Tried the Goof Off first. As I feared it might, it cut right through every layer at once. I gained some practice in spot repairs... practice I'd need later in the evening's work session...
...when I realized that what looked like shadows in the aft area was actually black overspray that misted down on the rear portion of the canopy top, beyond the masking paper! (If only I'd tossed a drop cloth over the unmasked portions of my work piece that I assumed were out of the range of the spray can
) I set to work trying to do something about the "tan lines" I had just discovered <<in retrospect, clearly visible in the middle photo of my previous post>>. I knew (by now) better than to touch them with solvent of any kind. Dry rubbing with paper towels took about half of it off, and blended the transition lines somewhat between overspray and pristine areas. I thought maybe a paper towel wet with water would do a better job.
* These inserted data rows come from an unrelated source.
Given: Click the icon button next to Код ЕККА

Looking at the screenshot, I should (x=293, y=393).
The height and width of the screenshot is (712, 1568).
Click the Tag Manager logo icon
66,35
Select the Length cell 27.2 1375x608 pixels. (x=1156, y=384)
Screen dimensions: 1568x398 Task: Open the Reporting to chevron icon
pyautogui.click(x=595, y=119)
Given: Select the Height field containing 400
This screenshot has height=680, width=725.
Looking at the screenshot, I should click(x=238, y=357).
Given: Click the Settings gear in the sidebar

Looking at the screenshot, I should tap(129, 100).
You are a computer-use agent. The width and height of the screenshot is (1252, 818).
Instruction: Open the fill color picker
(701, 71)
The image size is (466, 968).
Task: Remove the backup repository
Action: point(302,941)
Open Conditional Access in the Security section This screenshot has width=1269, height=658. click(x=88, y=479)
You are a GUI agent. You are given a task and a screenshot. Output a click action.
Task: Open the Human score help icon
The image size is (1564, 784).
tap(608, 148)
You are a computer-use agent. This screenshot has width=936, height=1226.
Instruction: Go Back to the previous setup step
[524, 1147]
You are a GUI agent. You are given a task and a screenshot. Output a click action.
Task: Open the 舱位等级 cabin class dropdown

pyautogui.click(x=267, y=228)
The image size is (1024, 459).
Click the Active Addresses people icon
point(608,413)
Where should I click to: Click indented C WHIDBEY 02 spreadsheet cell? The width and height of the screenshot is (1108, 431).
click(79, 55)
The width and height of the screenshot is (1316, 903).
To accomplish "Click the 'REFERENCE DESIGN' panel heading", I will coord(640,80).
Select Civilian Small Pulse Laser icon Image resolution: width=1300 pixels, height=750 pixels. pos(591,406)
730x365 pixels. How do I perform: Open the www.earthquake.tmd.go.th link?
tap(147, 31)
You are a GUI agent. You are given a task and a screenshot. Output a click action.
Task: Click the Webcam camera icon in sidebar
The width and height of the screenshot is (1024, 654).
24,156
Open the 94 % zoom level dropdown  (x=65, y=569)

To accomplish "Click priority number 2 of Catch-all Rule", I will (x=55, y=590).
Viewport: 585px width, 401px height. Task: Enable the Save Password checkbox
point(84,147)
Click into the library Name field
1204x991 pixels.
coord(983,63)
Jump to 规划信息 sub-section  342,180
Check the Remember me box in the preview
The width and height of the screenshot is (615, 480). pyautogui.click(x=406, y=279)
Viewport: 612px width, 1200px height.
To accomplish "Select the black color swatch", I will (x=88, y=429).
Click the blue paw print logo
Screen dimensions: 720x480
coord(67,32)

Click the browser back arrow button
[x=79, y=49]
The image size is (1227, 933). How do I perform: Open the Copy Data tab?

That's where I discovered that I had already rubbed through the matte clear enamel topcoat in these areas and made a second discovery: the black specks in the stone texture spray paint layer are water-soluble (this is why you aren't supposed to use this paint for outside projects without a protective clear coat). Carbon black smudges appeared everywhere. There was nothing else to do but carefully rub these areas down to the gray latex layer and reapply the stone paint and clear coat. Thankfully this was easier to blend in than I feared, and I'm happy enough with the result that I'm stepping back and leaving well enough alone. It's overhead and behind the passengers' heads, an area not seen except when loading the baggage area or judging a show plane, which this isn't.
I share this saga in the interest of full disclosure regarding the faux Zolatone process. It is inexpensive and easy, looks good when done right, and I believe it will withstand light use and careful cleaning of spills should they occur. It does NOT wear like nails (i.e. like real Zolatone would) and it's easy to screw up. I'd paint my window trim (or fabricate removable trim rings) first, before I did the faux finish. Easier to mask in that sequence and harder to mess up what's already done. I think if you baby this stuff it will serve well in non-traffic applications. It's not my recommendation for foot and hand traffic areas. Repairs don't appear complicated, except let's face it - if you have to fix this finish once the cabin top is installed, you're no longer working on the bench, but overhead, inside your (possibly otherwise-finished) plane. I hope never to go there.
Last night's experience does make me optimistic about the results I'll see when I have to blend the paint work I've already done inside the top with the paint that will go over the epoxy-micro that's going to fair the top into the fuselage sides around the door openings. I anticipate that the transitions between those two paint jobs will be hard to detect visually.
Do I wish I'd finished my top in shiny urethane that wears like iron but shows every surface imperfection? Tough call. I am having second thoughts. After making the front page with nice-looking photos, all I can do at this point is fully disclose how it's going. Each builder will have to decide whether they want to try this approach.